Matsudaira Shigemasa (松平 重昌) was the 11th daimyō of Fukui Domain under the Edo period Tokugawa shogunate. in Echizen Province.

Shigemasa was born in Edo Castle as the eldest son of Tokugawa Munetada, founder of the Hitotsubashi-Tokugawa family, one of the Gosankyō, the three lesser branches of the Tokugawa clan. His mother was a daughter of the kampaku Ichijō Kaneka. His childhood name was Ogimaru (於義丸) given by his grandfather, Shōgun Tokugawa Yoshimune. In 1747, on the order of his uncle, Shōgun Tokugawa Ieshige, he became the adopted son and heir of Matsudaira Munenori of Fukui Domain. He became daimyō two years later on Muninori's death. At the time, he was called by his youth name of Matsudaira Kogorō; however, in 1751 he underwent the genpuku ceremony and received a character from Tokugawa Ieshige's name to become Matsudaira Shigemasa. In 1755, his court rank was Junior Fourth Rank, Upper Grade and his courtesy title was Sakon'e-gon-shōjō and Echizen-no-kami.

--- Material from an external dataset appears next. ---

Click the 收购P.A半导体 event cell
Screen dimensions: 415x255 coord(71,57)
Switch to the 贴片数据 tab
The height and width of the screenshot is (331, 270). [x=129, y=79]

Due to his youth, he played little role in domain affairs, which were handled by his senior retainers. The tenryō territories previously administered by the domain reverted to direct shogunal control, resulting in a severe loss of revenue. This problem was made worse by poor harvests and flooding in certain areas of the domain.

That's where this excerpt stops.